A few months ago, Node.js was accepted as a Fedora 19 feature.

Node.js is a platform built on Chrome's JavaScript runtime for easily building fast, scalable network applications. Node.js uses an event-driven, non-blocking I/O model that makes it lightweight and efficient, perfect for data-intensive real-time applications that run across distributed devices.


Major kudos to T.C. Hollingsworth (aka patches) and Stephen Gallagher (aka sgallagh) who have been the driving force behind bringing Node.js to Fedora! Tom Hughes (aka tomh) and I (aka jamielinux) have also tagged along for the ride.

You can now find nodejs and the npm package manager available in a Fedora 18 mirror near you:

yum install nodejs npm

Everything is very fresh out of the kitchen, so please do file bug reports if anything isn't working quite as expected. Bear in mind that some module authors haven't fully tested their code on 0.10.x so there may be some unexpected behaviour.
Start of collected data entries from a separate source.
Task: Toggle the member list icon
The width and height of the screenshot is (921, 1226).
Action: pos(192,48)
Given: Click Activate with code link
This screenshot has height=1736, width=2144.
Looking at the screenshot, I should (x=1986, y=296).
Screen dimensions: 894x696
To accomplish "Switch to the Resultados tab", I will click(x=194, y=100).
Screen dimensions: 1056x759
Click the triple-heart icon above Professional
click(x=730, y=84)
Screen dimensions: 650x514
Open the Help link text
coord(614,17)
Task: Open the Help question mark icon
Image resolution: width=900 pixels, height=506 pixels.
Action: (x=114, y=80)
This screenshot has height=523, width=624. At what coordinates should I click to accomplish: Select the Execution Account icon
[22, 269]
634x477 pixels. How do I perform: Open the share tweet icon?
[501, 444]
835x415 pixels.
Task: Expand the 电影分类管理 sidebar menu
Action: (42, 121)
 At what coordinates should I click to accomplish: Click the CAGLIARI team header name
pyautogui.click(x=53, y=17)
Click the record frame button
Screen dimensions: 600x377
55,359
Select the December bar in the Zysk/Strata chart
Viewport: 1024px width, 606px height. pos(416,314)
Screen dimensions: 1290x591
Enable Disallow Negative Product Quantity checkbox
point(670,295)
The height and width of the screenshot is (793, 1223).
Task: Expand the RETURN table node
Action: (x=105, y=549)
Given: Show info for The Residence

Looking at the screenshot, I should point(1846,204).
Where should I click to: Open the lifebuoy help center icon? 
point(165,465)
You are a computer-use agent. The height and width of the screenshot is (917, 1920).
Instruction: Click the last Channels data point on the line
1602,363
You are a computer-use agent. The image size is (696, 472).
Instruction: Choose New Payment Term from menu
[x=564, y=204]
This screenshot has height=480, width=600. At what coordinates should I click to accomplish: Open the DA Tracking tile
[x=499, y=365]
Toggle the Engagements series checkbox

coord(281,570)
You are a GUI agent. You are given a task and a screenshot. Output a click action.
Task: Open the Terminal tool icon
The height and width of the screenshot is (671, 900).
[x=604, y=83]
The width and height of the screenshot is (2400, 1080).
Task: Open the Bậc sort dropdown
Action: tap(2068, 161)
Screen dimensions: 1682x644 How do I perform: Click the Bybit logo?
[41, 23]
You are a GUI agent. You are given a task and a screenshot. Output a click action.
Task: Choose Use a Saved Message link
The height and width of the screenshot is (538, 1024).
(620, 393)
Where would the fun be without some software to play with? We should have a load more packages available once Fedora 19 hits, but luckily there are already lots of useful Node.js packages to install. I've been working on packaging buddycloud for Fedora. This is not quite done yet and I'm taking a brief hiatus to focus on my academic exams, but I've now packaged many of the dependencies:

  • Quickly build a web application using the connect middleware framework and very popular express application framework:
    yum install nodejs-connect nodejs-express
  • Use the jade template engine:
    yum install nodejs-jade
  • Easily build a command-line interface using either commander or cli:
    yum install nodejs-commander
    yum install nodejs-cli
  • Parse XML efficiently with either Isaac Schlueter's sax or libxmljs:
    yum install nodejs-sax
    yum install nodejs-libxmljs
  • Parse markdown with showdown, markdown, or the blazingly fast marked:
    yum install nodejs-showdown
    yum install nodejs-markdown
    yum install marked
  • Quickly generate annotated documentation for your project with docco:
    yum install docco
  • Easily build a thorough test suite using jasmine-node, expresso, or the very popular mocha test framework which The H recently wrote about:
    yum install jasmine-node
    yum install expresso
    yum install mocha

Most Node.js package names have the nodejs-foo format, but some have the prefix removed. This is usually because they install files into /usr/bin or are applicable outside of the Node.js framework, although it's very possible I've made some inconsistent naming decisions. You can use the name of the module as listed on the npm registry to find out if it has been packaged for Fedora and also what the package name is:

# yum provides "npm(mocha)"
mocha-1.8.2-3.fc18.noarch : A simple, flexible, fun test framework for Node.js
Repo        : updates
Matched from:
Provides    : npm(mocha) = 1.8.2

Update #1: You can also use this format to install packages, such as yum install "npm(express)".


Cicku | Apr 09, 2013

Thanks for the hard work!

Jamie Nguyen | Apr 09, 2013

No problem :)

T.C. Hollingsworth | Apr 10, 2013

yum install also knows about the virtual Provides, so you can just install the npm express package like this:

yum install 'npm(express)'
Jamie Nguyen | Apr 10, 2013

@T.C.: Yes indeed, I've added that to the article. Thanks!

Zoltanh721 | Apr 11, 2013

I would like to see an cloud related spin, where only these js scripts are included to the plugin system in Gnome 3.